This datasource is useful for assessing whether information is invariant/abstract to particular conditions.

ds_generalization(
  binned_data,
  labels,
  num_cv_splits,
  train_label_levels,
  test_label_levels,
  use_count_data = FALSE,
  num_label_repeats_per_cv_split = 1,
  num_resample_sites = NULL,
  site_IDs_to_use = NULL,
  site_IDs_to_exclude = NULL,
  randomly_shuffled_labels = FALSE,
  create_simultaneous_populations = 0
)

Arguments

binned_data

A string that list a path to a file that has data in binned format, or a data frame of binned_data that is in binned format.

labels

A string specifying the name of the labels that should be decoded. This label must be one of the columns in the binned data that starts with 'label.'

num_cv_splits

A number specifying how many cross-validation splits should be used.

train_label_levels

A list that contains vectors specifying which label levels belong to which training class. Each element in the list corresponds to a class that the specified training labels will be mapped to. For example, values in the vector in the first element in the list will be mapped onto the first training class, etc.

test_label_levels

A list that contains vectors specifying which label levels belong to which test class. Each element in the list corresponds to a class that the specified test labels will be mapped to. For example, values in the vector in the first element in the list will be mapped onto the first test class, etc. The number of elements in this list must be the same as the number of elements in train_label_levels.

use_count_data

If the binned data is neural spike counts, then setting use_count_data = TRUE will convert the data into spike counts. This is useful for classifiers that work on spike count data, e.g., the poisson_naive_bayes_CL.
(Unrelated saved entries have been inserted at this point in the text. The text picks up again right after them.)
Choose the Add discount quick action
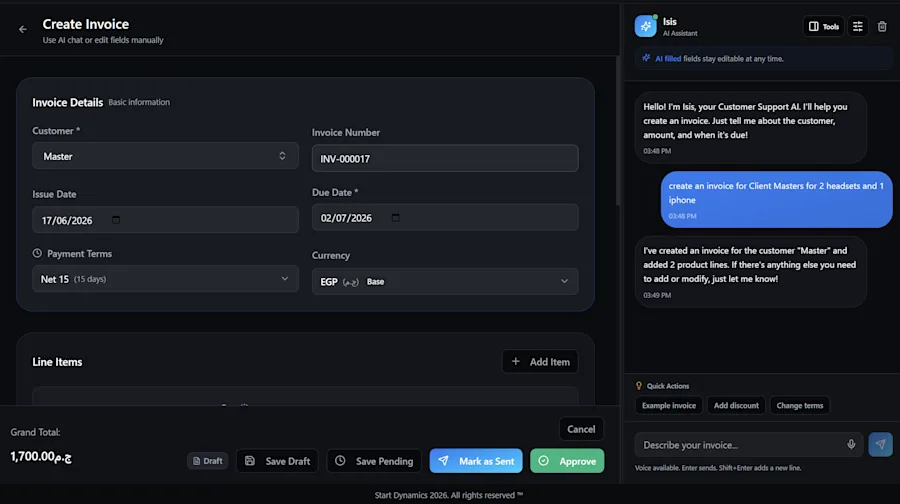900x504 pixels. [x=736, y=405]
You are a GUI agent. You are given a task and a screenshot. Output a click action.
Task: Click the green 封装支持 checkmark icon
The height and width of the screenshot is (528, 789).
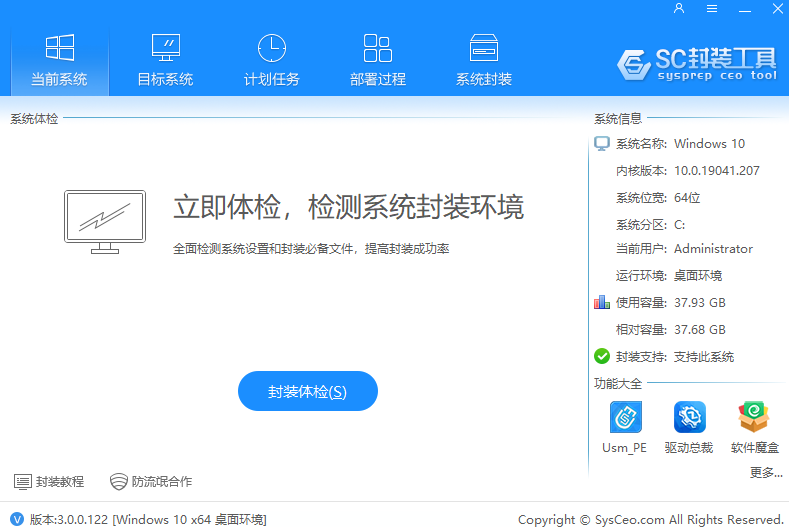tap(602, 356)
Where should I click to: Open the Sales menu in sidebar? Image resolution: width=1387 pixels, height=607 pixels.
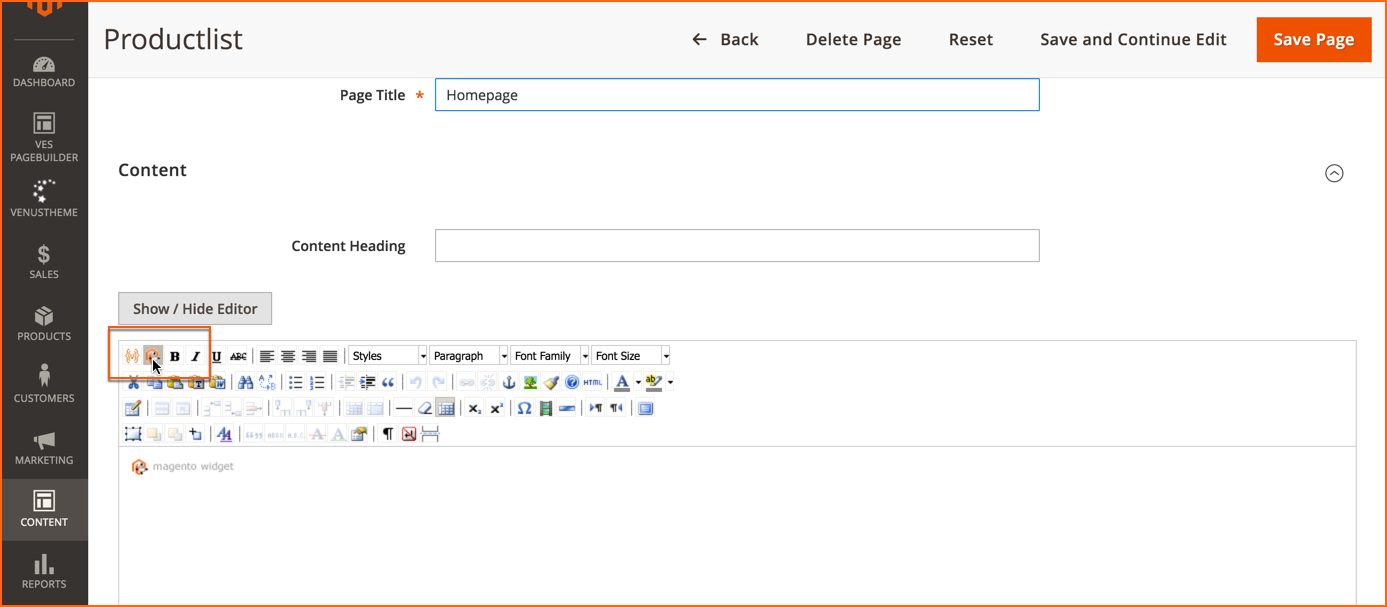point(44,261)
num_label_repeats_per_cv_split

A number specifying how many times each label level should be repeated in each cross-validation split.

num_resample_sites

The number of sites that should be randomly selected when constructing training and test vectors. This number needs to be less than or equal to the number of sites available that have num_cv_splits * num_label_repeats_per_cv_split repeats.

site_IDs_to_use

A vector of integers specifying which sites should be used.

site_IDs_to_exclude

A vector of integers specifying which sites should be excluded.

randomly_shuffled_labels

A Boolean specifying whether the labels should be shuffled prior to running an analysis (i.e., prior to the first call to the the get_data() method). This is used when one wants to create a null distribution for comparing when decoding results are above chance.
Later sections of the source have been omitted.